Kafka原始碼分析

rilley發表於2016-04-14

 

本文主要針對於Kafka的原始碼進行分析,版本為kafka-0.8.2.1。 由於時間有限,可能更新比較慢...

 

 

Kafka.scala

 

// 讀取配置檔案
val props = Utils.loadProps(args(0))
val serverConfig = new KafkaConfig(props)
KafkaMetricsReporter.startReporters(serverConfig.props)

val kafkaServerStartable = new KafkaServerStartable(serverConfig)

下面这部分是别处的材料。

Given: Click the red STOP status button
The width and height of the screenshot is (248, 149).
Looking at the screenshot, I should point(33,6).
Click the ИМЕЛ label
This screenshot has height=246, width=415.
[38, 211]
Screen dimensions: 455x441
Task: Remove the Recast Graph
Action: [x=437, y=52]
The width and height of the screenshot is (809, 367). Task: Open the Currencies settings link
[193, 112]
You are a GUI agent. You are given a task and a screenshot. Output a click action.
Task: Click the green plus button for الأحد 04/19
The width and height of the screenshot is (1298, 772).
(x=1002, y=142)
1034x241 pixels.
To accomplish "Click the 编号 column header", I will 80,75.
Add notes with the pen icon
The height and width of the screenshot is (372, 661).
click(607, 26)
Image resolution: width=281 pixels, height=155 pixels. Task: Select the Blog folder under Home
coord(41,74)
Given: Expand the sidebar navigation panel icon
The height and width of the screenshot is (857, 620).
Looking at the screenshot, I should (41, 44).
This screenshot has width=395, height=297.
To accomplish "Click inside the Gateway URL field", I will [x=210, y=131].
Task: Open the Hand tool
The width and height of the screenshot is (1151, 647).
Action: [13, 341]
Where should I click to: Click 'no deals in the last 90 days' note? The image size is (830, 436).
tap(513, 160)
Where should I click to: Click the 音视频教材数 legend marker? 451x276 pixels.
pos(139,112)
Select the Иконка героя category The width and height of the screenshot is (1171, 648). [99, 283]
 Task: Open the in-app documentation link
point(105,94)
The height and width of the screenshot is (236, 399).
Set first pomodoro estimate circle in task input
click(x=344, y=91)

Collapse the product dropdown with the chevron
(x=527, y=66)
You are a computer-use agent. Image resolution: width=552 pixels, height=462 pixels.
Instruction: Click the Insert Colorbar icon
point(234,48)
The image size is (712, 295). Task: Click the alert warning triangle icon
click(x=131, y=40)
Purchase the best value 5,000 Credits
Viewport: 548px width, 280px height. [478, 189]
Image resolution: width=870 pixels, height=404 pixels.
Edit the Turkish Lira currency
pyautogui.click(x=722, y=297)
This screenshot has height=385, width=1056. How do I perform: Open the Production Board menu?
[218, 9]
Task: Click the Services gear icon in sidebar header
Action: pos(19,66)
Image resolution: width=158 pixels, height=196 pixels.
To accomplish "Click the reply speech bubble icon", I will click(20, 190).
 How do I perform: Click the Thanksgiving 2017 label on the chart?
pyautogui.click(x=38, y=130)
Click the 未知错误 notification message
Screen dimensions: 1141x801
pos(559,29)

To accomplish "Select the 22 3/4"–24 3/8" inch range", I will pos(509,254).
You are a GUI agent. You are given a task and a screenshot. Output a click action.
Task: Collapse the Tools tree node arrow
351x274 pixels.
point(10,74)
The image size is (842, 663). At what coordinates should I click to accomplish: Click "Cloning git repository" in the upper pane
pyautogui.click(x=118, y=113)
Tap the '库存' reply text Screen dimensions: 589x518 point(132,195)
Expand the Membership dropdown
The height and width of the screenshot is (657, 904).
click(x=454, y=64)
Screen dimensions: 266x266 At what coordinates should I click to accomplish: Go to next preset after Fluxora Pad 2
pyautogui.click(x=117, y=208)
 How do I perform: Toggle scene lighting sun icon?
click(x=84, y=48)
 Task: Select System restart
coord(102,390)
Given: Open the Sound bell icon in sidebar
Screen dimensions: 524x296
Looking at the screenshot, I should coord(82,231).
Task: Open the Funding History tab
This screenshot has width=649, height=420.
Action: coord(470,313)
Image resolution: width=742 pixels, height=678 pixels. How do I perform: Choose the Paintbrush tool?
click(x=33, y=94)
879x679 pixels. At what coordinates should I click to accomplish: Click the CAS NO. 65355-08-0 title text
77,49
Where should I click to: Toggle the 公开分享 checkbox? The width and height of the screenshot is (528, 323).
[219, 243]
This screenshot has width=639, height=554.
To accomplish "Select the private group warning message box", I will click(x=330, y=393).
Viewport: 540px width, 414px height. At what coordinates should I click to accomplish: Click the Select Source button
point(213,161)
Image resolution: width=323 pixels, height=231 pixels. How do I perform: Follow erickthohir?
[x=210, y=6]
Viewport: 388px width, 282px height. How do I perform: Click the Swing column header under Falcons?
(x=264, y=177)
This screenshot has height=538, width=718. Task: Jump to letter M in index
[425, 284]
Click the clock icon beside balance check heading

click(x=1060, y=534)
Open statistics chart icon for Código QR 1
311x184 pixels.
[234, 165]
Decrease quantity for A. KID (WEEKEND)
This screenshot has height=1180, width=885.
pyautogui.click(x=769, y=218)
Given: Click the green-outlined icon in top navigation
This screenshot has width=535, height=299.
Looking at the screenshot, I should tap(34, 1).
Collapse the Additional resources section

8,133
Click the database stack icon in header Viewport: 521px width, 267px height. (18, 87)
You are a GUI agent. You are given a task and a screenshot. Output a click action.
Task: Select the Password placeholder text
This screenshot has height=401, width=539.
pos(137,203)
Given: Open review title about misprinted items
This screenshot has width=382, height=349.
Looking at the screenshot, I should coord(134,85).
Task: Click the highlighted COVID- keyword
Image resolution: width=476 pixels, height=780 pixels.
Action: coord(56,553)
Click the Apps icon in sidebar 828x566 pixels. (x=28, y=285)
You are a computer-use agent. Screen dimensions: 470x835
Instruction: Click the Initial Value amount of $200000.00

// 註冊一個關閉鉤子,當JVM關閉時呼叫KafkaServerStartable.shutdown 
Runtime.getRuntime().addShutdownHook(new Thread() {
  override def run() = kafkaServerStartable.shutdown
})  

// 執行並等待結束
kafkaServerStartable.startup
kafkaServerStartable.awaitShutdown

  

 

Server

 

        實際呼叫類為KafkaServer

def startup() {
  kafkaScheduler.startup()

  // 初始化Zookeeper內相關路徑
  zkClient = initZk()

  // 日誌管理器
  logManager = createLogManager(zkClient, brokerState)
  logManager.startup()

  socketServer = new SocketServer(...)
  socketServer.startup()

  // 啟動副本管理器
  replicaManager = new ReplicaManager(config, time, zkClient, kafkaScheduler, logManager, isShuttingDown)

  // 建立偏移量管理器
  offsetManager = createOffsetManager()

  // 例項化排程器
  kafkaController = new KafkaController(config, zkClient, brokerState)

  // 請求處理器
  apis = new KafkaApis(...)

  // 網路請求處理
  requestHandlerPool = new KafkaRequestHandlerPool(config.brokerId, socketServer.requestChannel, apis, config.numIoThreads)
  brokerState.newState(RunningAsBroker)

  Mx4jLoader.maybeLoad()
  replicaManager.startup()
  kafkaController.startup()

  // Topic配置管理器
  topicConfigManager = new TopicConfigManager(zkClient, logManager)
  topicConfigManager.startup()

  // Broker的心跳檢查
  kafkaHealthcheck = new KafkaHealthcheck(...)
  kafkaHealthcheck.startup()

  registerStats()
  startupComplete.set(true)
  info("started")
}

 

        在KafkaServer的startup中看到主要進行幾個主要服務的初始化和啟動。

 

private def initZk(): ZkClient =
{
  info("Connecting to zookeeper on " + config.zkConnect)
   
  // Kafka在Zookeeper中的工作根目錄
  val chroot = {
    if (config.zkConnect.indexOf("/") > 0)
      config.zkConnect.substring(config.zkConnect.indexOf("/"))
    else
      ""
  }
  // 建立工作根目錄
  if (chroot.length > 1) {
    val zkConnForChrootCreation = config.zkConnect.substring(0, config.zkConnect.indexOf("/"))
    val zkClientForChrootCreation = new ZkClient(...)
    ZkUtils.makeSurePersistentPathExists(zkClientForChrootCreation, chroot)
    info("Created zookeeper path " + chroot)
    zkClientForChrootCreation.close()
  }
 
  // 例項化ZkClient
  val zkClient = new ZkClient(config.zkConnect, config.zkSessionTimeoutMs, config.zkConnectionTimeoutMs, ZKStringSerializer)
  // 在Zookeeper中建立必要持久路徑
  ZkUtils.setupCommonPaths(zkClient)
  zkClient
}

  

        KafkaScheduler實際為對執行緒池ScheduledThreadPoolExecutor的封裝,這裡不做過多的分析。

 

KafkaHealthcheck(...)
{
  val brokerIdPath = ZkUtils.BrokerIdsPath + "/" + brokerId
  val sessionExpireListener = new SessionExpireListener

  def startup() 
  {
    // 註冊一個Zookeeper事件(狀態)監聽器
    zkClient.subscribeStateChanges(sessionExpireListener)
    // 在Zookeeper的/brokers/ids/id目錄建立臨時節點並寫入節點資訊   
    register()
  }
}

       

        IZkStateListener 定義了兩種事件:一種是連線狀態的改變,例如由未連線改變成連線上,連線上改為過期等;

        另一種建立一個新的session(連線), 通常是由於session失效然後新的session被建立時觸發。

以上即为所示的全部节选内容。